Theorem Bienaymé-Tchebychev Inequality
Let \(X\) be a random variable with mean \(\mu\) and variance \(V(X)\). For any real number \(\delta>0\):$$ P\bigl(|X-\mu|\ge \delta\bigr)\le \frac{V(X)}{\delta^2}. $$This inequality provides an upper bound on the probability that \(X\) deviates from its mean by at least \(\delta\).
Example
A factory produces bags of sugar with mean weight \(\mu=1000\,\text{g}\) and variance \(V(X)=25\). We want to bound the probability that a bag differs from the mean by \(10\,\text{g}\) or more.Here \(\delta=10\). Applying the inequality:$$ P(|X-1000|\ge 10)\le \frac{25}{10^2}=\frac{25}{100}=0.25. $$There is at most a \(25\,\pourcent\) chance that a bag lies outside the interval \([990,\,1010]\).
Proposition Concentration Inequality
Let \(\overline{X}_n\) be the sample mean of \(n\) independent and identically distributed variables, each with mean \(\mu\) and variance \(V\). For any \(\delta>0\):$$ P\bigl(|\overline{X}_n-\mu|\ge \delta\bigr)\le \frac{V}{n\delta^2}. $$This shows that as \(n\) increases, the probability that the average is far from \(\mu\) tends to \(0\).
Example
We toss a fair coin \(n=1000\) times. Let \(\overline{X}_n\) be the observed proportion of heads. Then \(\mu=0.5\) and \(V=0.25\). What is the probability that the proportion deviates from \(0.5\) by more than \(0.05\)?Using the concentration inequality with \(\delta=0.05\):$$ P(|\overline{X}_{1000}-0.5|\ge 0.05)\le \frac{0.25}{1000\times (0.05)^2}= \frac{0.25}{1000\times 0.0025}= \frac{0.25}{2.5}= 0.1. $$There is at most a \(10\,\pourcent\) chance that the proportion lies outside \([0.45,\,0.55]\).

Law of Large Numbers

From an early age, we use experimental frequencies to estimate probabilities—for example, tossing a coin many times to test whether it is fair. The Law of Large Numbers provides a rigorous mathematical justification for this intuition: as the number of independent trials increases, the sample mean becomes a more and more reliable estimate of the theoretical expectation.
Theorem Law of Large Numbers
Let \(X_1, X_2, \dots, X_n\) be independent and identically distributed random variables with mean \(\mu\) and variance \(V\).

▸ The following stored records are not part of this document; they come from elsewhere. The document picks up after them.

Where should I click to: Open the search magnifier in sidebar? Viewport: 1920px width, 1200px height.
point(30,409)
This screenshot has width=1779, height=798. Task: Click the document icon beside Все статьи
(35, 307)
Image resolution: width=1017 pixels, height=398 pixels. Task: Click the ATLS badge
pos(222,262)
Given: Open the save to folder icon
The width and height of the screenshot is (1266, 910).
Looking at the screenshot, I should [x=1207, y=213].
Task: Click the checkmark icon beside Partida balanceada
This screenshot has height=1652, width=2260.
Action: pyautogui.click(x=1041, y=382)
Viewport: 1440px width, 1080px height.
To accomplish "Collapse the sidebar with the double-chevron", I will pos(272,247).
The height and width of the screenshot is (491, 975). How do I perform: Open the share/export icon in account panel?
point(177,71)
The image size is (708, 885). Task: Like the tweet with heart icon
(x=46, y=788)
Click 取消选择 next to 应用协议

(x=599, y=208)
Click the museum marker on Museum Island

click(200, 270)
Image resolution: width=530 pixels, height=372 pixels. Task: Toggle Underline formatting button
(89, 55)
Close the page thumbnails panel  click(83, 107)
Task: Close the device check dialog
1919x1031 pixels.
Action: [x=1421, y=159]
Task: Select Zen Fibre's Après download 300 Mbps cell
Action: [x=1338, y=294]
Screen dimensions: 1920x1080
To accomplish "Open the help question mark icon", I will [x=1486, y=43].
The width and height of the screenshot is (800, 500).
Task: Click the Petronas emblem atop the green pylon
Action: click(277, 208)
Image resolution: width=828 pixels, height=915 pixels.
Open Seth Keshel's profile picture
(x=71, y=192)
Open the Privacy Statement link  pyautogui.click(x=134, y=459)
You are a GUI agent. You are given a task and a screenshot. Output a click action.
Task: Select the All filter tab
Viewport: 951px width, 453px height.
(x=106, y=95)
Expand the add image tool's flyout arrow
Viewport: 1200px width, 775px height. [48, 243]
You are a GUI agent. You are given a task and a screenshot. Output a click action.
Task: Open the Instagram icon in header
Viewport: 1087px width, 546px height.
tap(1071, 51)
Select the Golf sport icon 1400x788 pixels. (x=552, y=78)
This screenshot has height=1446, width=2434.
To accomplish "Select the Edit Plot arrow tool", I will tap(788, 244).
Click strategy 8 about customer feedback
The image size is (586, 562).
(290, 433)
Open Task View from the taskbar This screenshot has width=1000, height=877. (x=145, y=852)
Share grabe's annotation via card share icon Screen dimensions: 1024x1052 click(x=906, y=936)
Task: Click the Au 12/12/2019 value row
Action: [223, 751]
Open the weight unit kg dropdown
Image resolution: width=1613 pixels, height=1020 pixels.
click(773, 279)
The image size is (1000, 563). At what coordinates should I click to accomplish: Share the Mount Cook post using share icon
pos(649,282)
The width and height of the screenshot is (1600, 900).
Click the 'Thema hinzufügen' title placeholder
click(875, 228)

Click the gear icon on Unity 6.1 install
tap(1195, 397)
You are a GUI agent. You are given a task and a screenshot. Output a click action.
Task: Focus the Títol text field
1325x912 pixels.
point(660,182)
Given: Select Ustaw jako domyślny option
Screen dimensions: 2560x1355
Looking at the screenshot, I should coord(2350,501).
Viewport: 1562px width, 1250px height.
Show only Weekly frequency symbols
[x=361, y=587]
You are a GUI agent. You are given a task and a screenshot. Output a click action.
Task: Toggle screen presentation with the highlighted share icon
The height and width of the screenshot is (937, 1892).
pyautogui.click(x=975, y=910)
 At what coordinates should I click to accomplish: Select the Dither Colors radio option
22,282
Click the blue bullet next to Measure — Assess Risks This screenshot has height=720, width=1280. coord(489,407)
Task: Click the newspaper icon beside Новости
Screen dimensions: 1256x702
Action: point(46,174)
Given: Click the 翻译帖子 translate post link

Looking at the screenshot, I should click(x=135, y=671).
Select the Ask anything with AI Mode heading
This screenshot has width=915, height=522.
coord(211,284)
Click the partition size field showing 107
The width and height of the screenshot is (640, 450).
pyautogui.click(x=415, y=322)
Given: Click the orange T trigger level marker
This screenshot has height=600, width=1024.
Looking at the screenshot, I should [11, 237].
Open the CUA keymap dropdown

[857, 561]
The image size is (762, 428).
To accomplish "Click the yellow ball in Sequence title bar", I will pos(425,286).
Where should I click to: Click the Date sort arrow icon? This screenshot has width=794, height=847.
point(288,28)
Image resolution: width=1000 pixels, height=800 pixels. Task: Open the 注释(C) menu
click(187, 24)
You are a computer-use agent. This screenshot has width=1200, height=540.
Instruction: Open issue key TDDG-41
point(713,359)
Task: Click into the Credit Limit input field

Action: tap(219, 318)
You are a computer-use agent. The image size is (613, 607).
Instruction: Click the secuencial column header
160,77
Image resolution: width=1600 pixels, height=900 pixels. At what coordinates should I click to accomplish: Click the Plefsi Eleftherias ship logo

Let \(\overline{X}_n\) be their sample mean. For any \(\delta>0\):$$ \lim_{n\to\infty} P(|\overline{X}_n-\mu|\ge \delta)=0. $$In other words, for any fixed \(\delta\), the probability that the sample mean deviates from \(\mu\) by at least \(\delta\) goes to \(0\) as \(n\to\infty\).

From the concentration inequality:$$ P(|\overline{X}_n-\mu|\ge \delta)\le \frac{V}{n\delta^2}. $$Since \(V\) and \(\delta\) are fixed, we have$$ \lim_{n\to\infty}\frac{V}{n\delta^2}=0. $$Because the probability is non-negative and bounded above by a sequence tending to \(0\), the squeeze theorem gives$$ \lim_{n\to\infty} P(|\overline{X}_n-\mu|\ge \delta)=0. $$

Example
Consider tossing a fair coin (\(p=0.5\)). For \(n=100\), the concentration inequality gives:$$ P(|\overline{X}_{100}-0.5|\ge 0.1)\le \frac{0.25}{100\times 0.1^2}=0.25. $$But for \(n=1\,000\,000\):$$ P(|\overline{X}_{1\,000\,000}-0.5|\ge 0.1)\le \frac{0.25}{1\,000\,000\times 0.1^2}=0.000025. $$The average becomes extremely stable around the theoretical value as \(n\) grows.